16. The method of claim 15 wherein the summary measure is an average color histogram.

17. The method of claim 15, wherein the selected other scenes consists of a predetermined number of subsequent scenes.

18. The method of claim 15, further comprising the step of:

linking scenes in each group of scenes into a consolidated scene.

19. The method of claim 15, wherein the representative frame for each set of related scenes a frame temporally medial to a first frame and a last frame in the set of related scenes.

20. The method of claim 1, further comprising the steps of:

displaying a plurality of slices of frames as a rectangular prism; and
highlighting in the plurality of slices, the slices of frames either a first frame or a last frame of each scene.

21. The method of claim 20, further comprising the step of

retrieving in response to user selection of any frame, the scene including the selected frame.

22. The method of claim 20, further comprising the steps of:

determining at least one scene having a time duration in excess of a threshold;
displaying for the scene, and within the rectangular prism at the location of the scene, a compressed representation of all frames in the scene; and
responsive to a user selection of the compressed representation, displaying a plurality of slices for all frames in the scene.

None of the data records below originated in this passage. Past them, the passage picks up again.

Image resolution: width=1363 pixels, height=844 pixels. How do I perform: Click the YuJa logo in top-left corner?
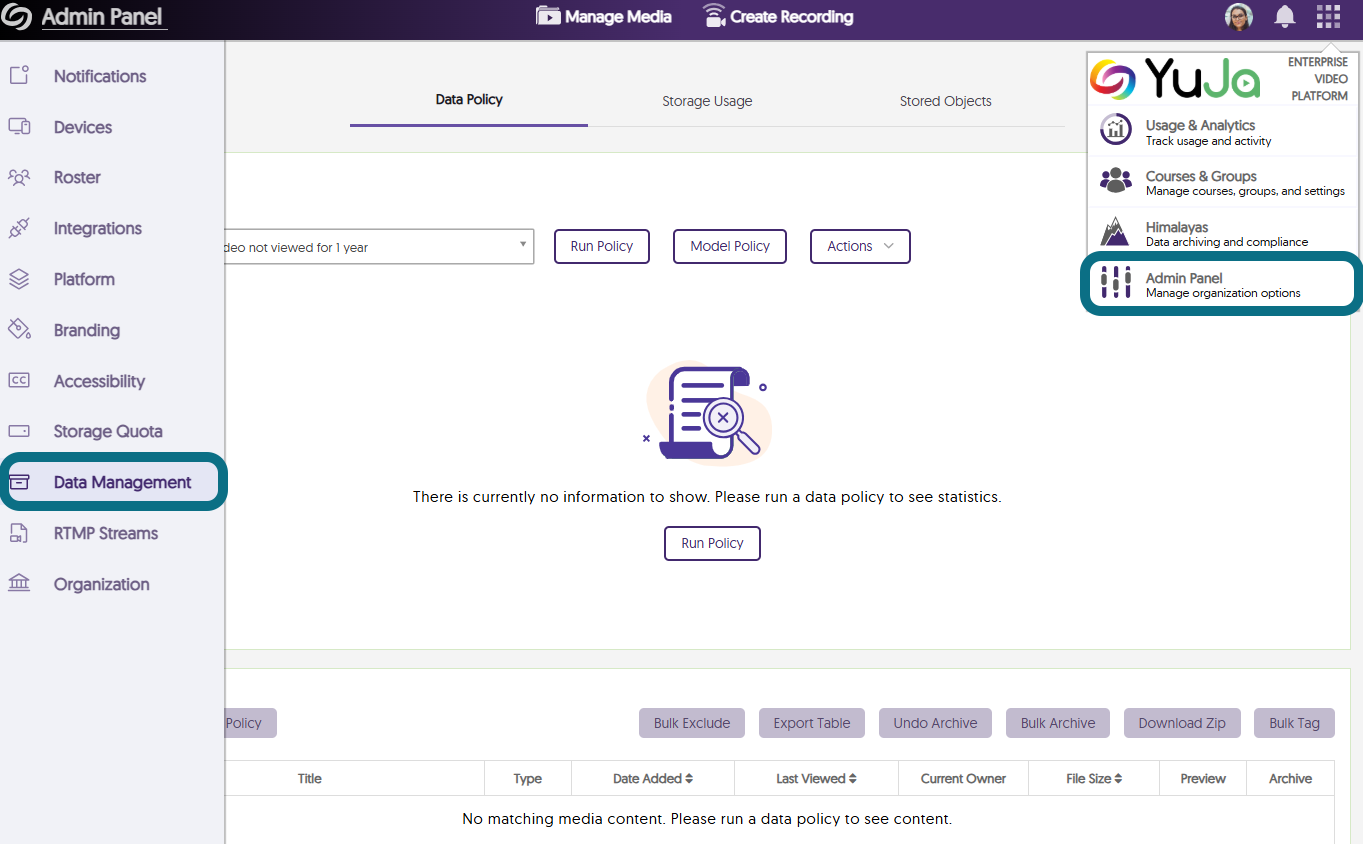point(17,18)
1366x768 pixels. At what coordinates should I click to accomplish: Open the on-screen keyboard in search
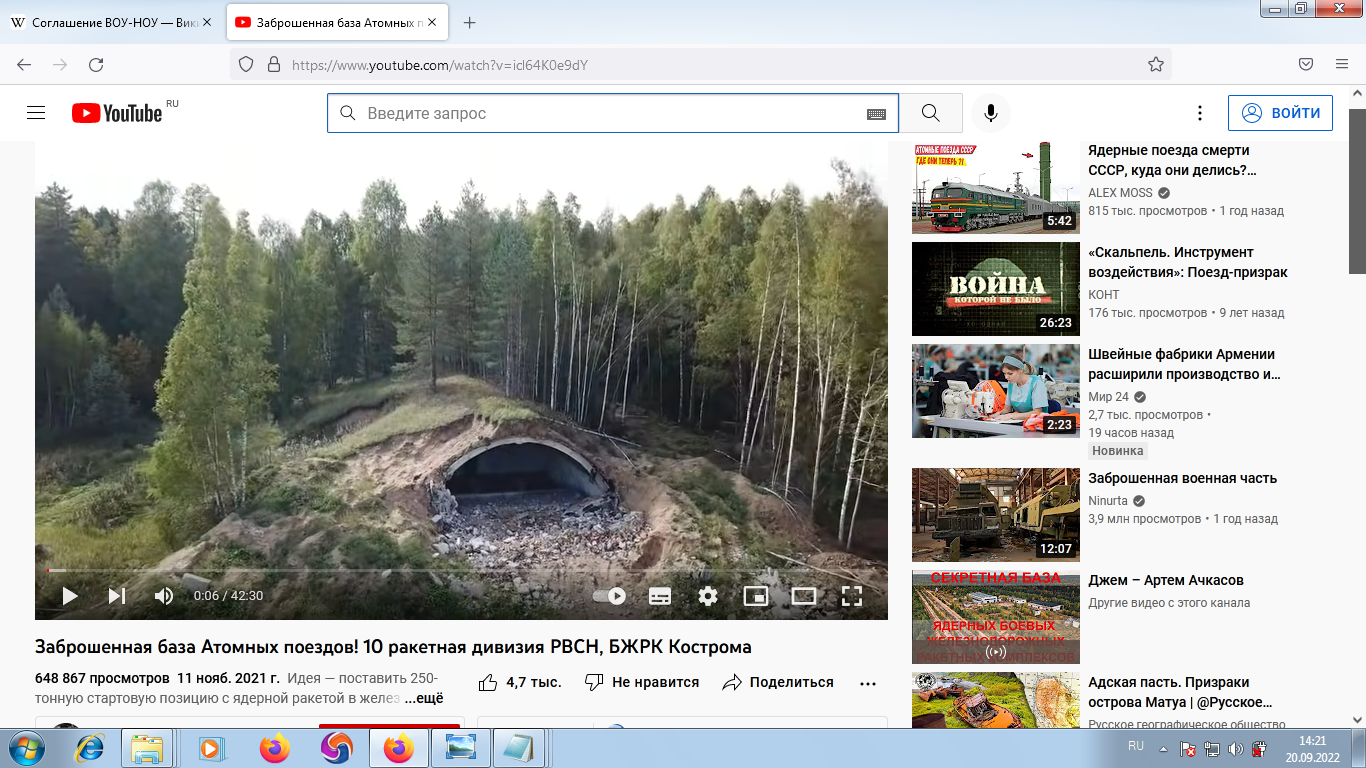pos(878,112)
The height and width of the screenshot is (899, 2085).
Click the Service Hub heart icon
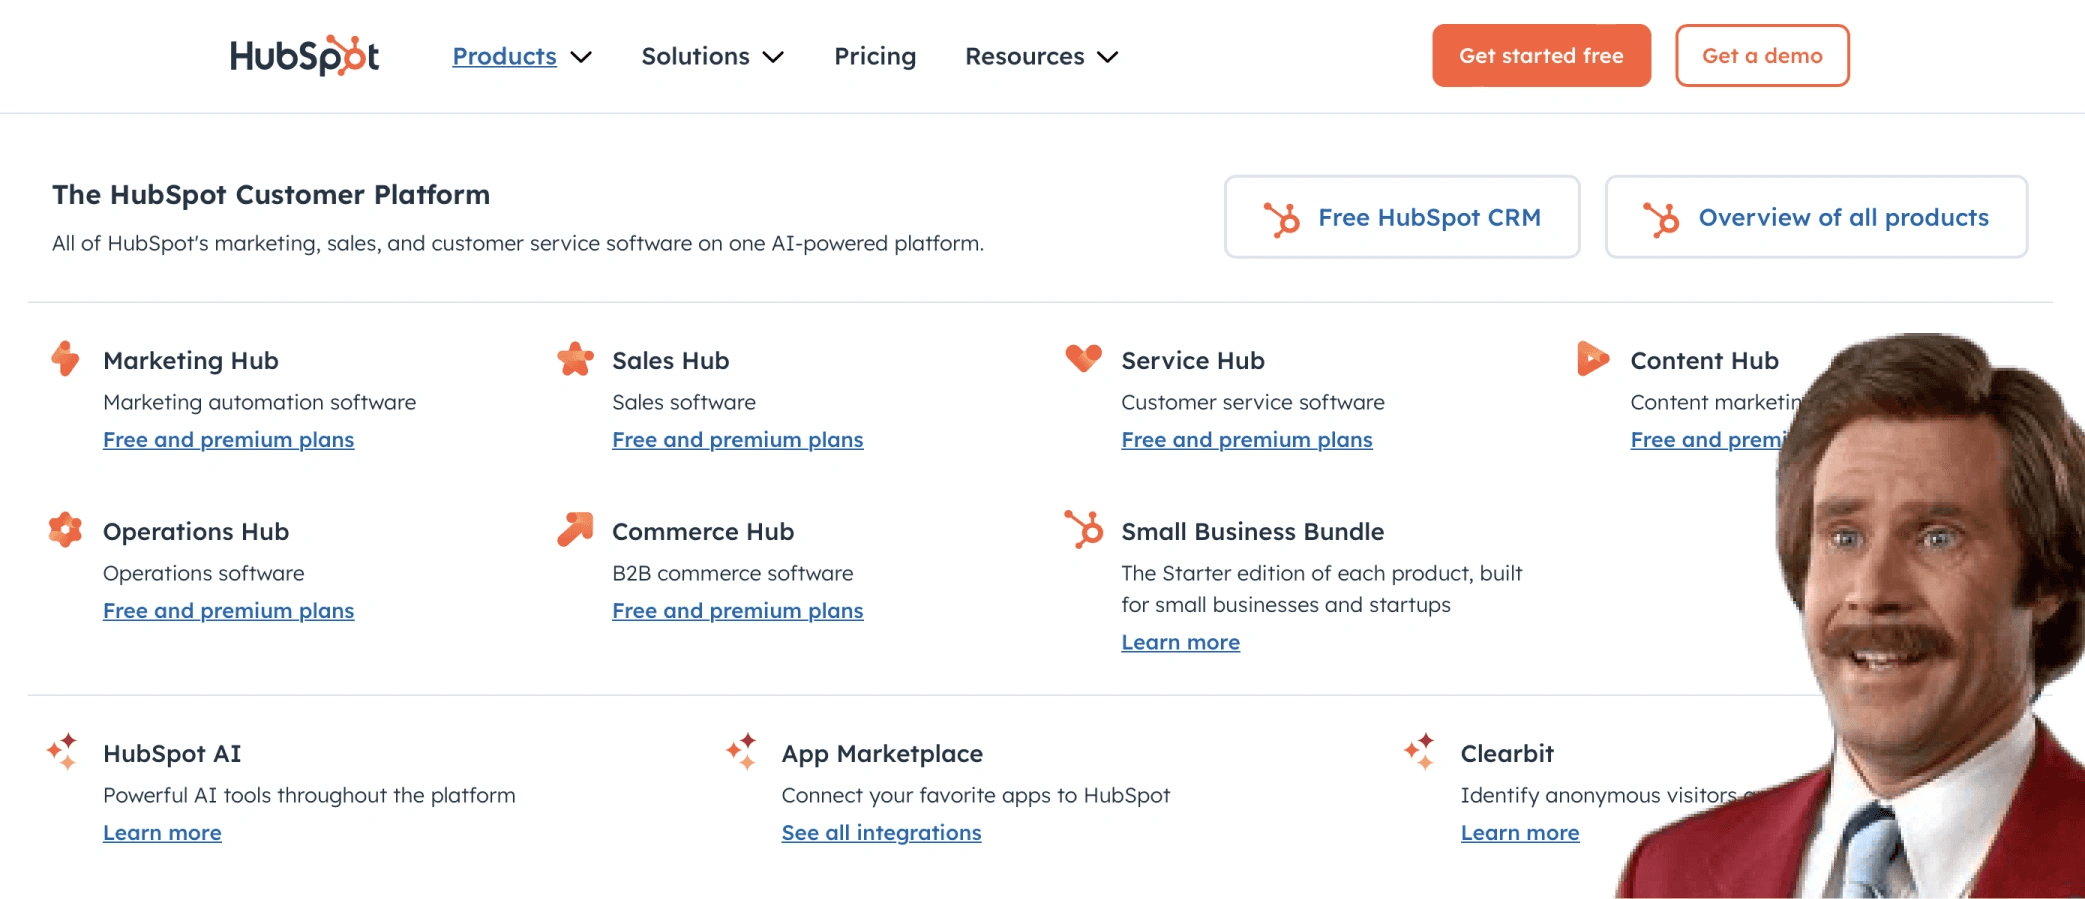coord(1083,357)
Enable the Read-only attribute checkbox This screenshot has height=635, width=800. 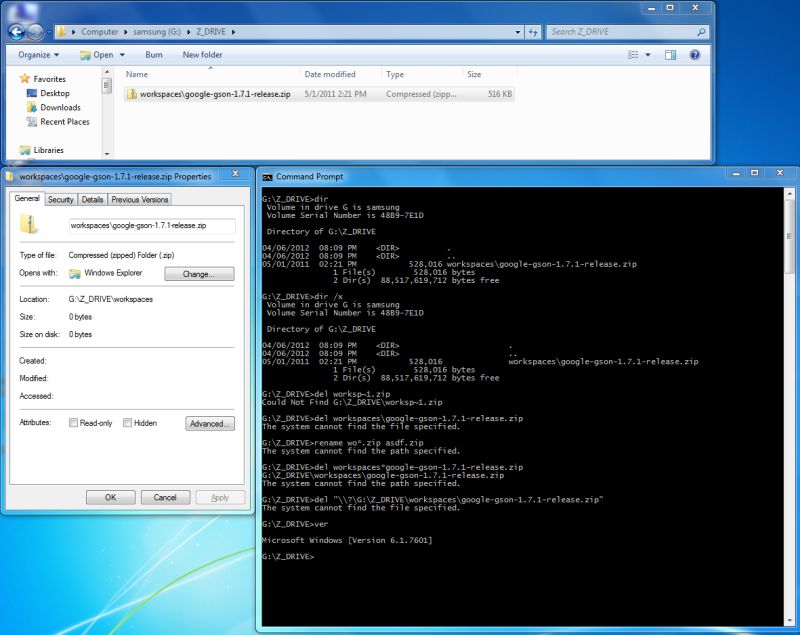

23. A system for summarizing a temporally ordered plurality of scenes in a video sequence including a plurality of frames, comprising:

an input device for receiving an input video sequence;
a scene change detector coupled to the input device, the scene change detector detecting at least one scene in the plurality of frames, each scene including at least one related frame, the scene change detector detecting a scene change between a pair of successive frames from a difference between a global measurement of each frame in the pair of frames, a Chi-squared value on a color histogram of each frame in the pair of frames, and a normalized motion compensated pixel difference between the frames;
a related scene detector, coupled to the scene change detector to receive a set of scenes, and determining at least one set of related scenes, the related scene detector determining a representative frame for each set of related scenes;
a display for displaying the representative frame, and selected scenes; and
a user interface display driver coupled to the related scene detector to receive the representative frames, and displaying each representative frame on the display.

24. The system of claim 23, further comprising:

a movie bar generator coupled to receive the scenes from the scene change detector, and the related scenes from the related scene detector, the movie bar generator creating a slice of each frames in each scene, and displaying the slices as rectangular prism.